Review: The Stoning of Soraya M.

The biggest narrative challenge facing the “The Stoning of Soraya M.” is in the overcoming of its own title. With the awful outcome inevitable, co-writer/director Cyrus Nowrasteh is forced to hold our attention through means other than a curiosity over how things will end. Replacing this with a gut-wrenching dread awaiting the final act won’t suffice — not for two hours, anyway. This leaves a single, narrow and challenging avenue; the summoning of a rare kind of storytelling invention, the kind where the audience knows full well what’s coming but still hopes against hope some cinematic magic will occur to alter the unalterable.

In an impressive feat of direction Nowrasteh accomplishes this, making “Soraya” much more than a film of the political moment or a position paper on the Middle East. In a current events’ vacuum, maybe even set on another planet, the story would work without the benefit of allegory. This is a universal, human story, after all, but not the story of a victim, but of a woman’s remarkable courage and determination to free the truth. This woman is Zahra (Shohreh Aghdashloo), and yesterday her niece Soraya M. (Mozhan MarnĂ²), was buried alive up to her chest and stoned to death.

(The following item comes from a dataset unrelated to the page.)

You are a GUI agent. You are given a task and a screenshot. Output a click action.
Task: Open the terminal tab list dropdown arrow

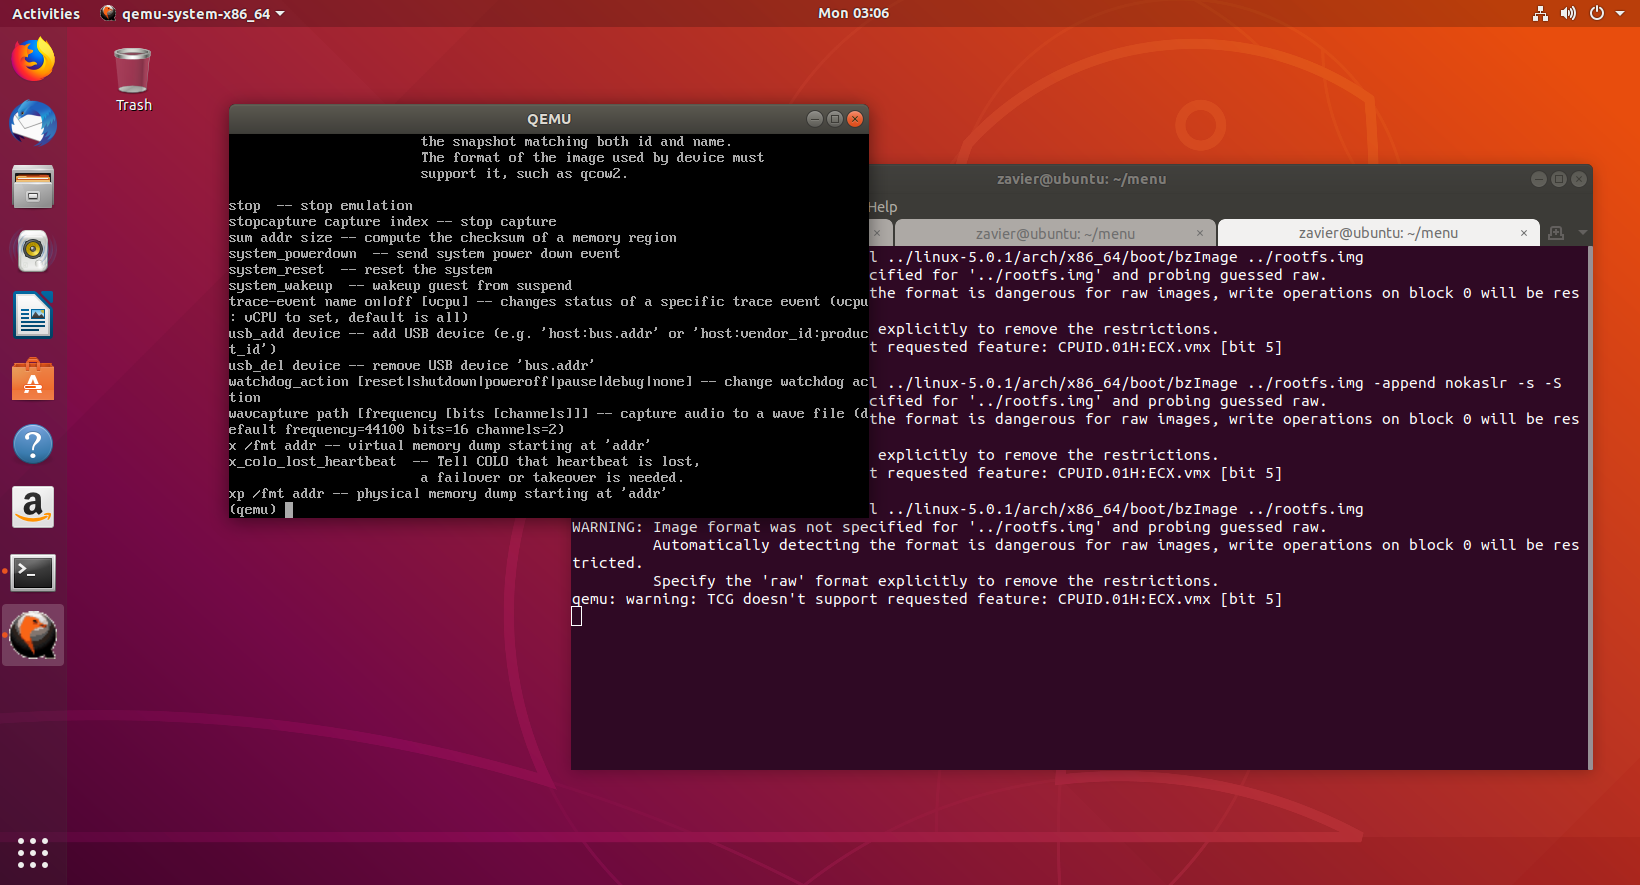pyautogui.click(x=1582, y=233)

Based on Freidoune Sahebjam’s non-fiction novel of the same name, “The Stoning of Soraya M.,” takes place in 1986, seven years after Iran’s Islamic revolution. Due to car trouble, Freidoune (James Caviezel), a French-Iranian journalist, finds himself stranded in a remote Iranian village. He had hoped the downtime would allow him to quietly sip tea in a cafe and catch up on some work, but Zahra won’t leave him alone. Discreetly, she flitters about, following, quietly hoping to catch his eye, demanding his attention. The villagers warn Freidoune that Zahra’s crazy, not all there, but a reporter’s instinct wins out and soon he finds himself in her courtyard listening to a very real horror story. From here, in flashbacks, we meet Soraya M. and watch with ever-increasing dread as terrible men, and even some women, move events against her trumping up false charges of adultery.

Soraya’s “sin” is innocence, an inability to recognize events for what they are. She’s a well drawn character whose strength and spirit we admire even as we shake our heads at the naivete which plays such a large part in her demise. She simply can’t fathom the defiance of her husband, Ali, could lead to anything worse than a beating, which she’s willing to take because the divorce he wants in order to marry a much younger woman means no support for Soraya and her children.

Zahra’s even more fascinating, a clever and wise woman incapable of dishonestly. Though unafraid to speak her mind in a society where such characteristics only mean trouble, Aghdashloo infuses Zahra with such an unspoken dignity and authority that this helps to make perfect sense of her survival. Any act of silencing her would be an admission that she’s right. At the same time, Zahra’s in a harrowing position of her own. Ever watchful, she not only understands that gears are in motion, but where they could lead. But like something out of a nightmare, she can’t stop what’s happening or convince her beloved niece to act until it’s too late.

The three central performances are flawless, the sense of time and place impeccable, and the score beautifully evocative. The pace does slow in spots and the final button on Ali’s relationship with the younger woman was a little too tidy in the irony department for my taste, but the central sequence, the stoning, is unforgettable. Explicit, unflinching and emotionally shattering, it’s also conceived, choreographed and shot like an accomplished short film with a three-act structure and devastating character moments all its own.

Because of the violence, setting, and presence of Caviezel, comparisons to “The Passion of the Christ” are inevitable, but these are two very different films. “The Passion” was about helping the faithful to better understand the suffering of our Lord. “Soraya” isn’t about suffering. Instead it serves as a compassionate and at times visceral reminder that monsters, shielded by monstrous laws, international indifference and those selfishly comforted by the stability of dictators, walk among us; that even today, societies exist where an ideological poison breeds men capable of such wicked and inhuman acts.

But on the flip side, Nowrasteh does something equally important, does something not a single one of these dozen or so anti-war films has dared: he puts a real, human and accessible face on the people of the Middle East. Leftist bigots refuse to do this. It works in opposition to their depraved need to embarrass Bush and America by abandoning millions of Middle Eastern and Muslim innocents to terrorists and death squads. Certainly Nowrasteh shines a light on monsters, but he also sees Soraya and Zahra and Freidoune and children and two somewhat sympathetic but weak and conflicted men caught in a tide of something evil and impossible. “Soraya” is a first in many years, a film that introduces us to the good people of this region and reminds us of our common humanity.

Those images of brave Iranians demanding self-determination currently playing across our television screens will undoubtedly add an emotional resonance to “Soraya” when it opens this Friday, but there’s no expiration date on the broader themes at play here. There will always be evil and there will always be a need to point to it and call it by name.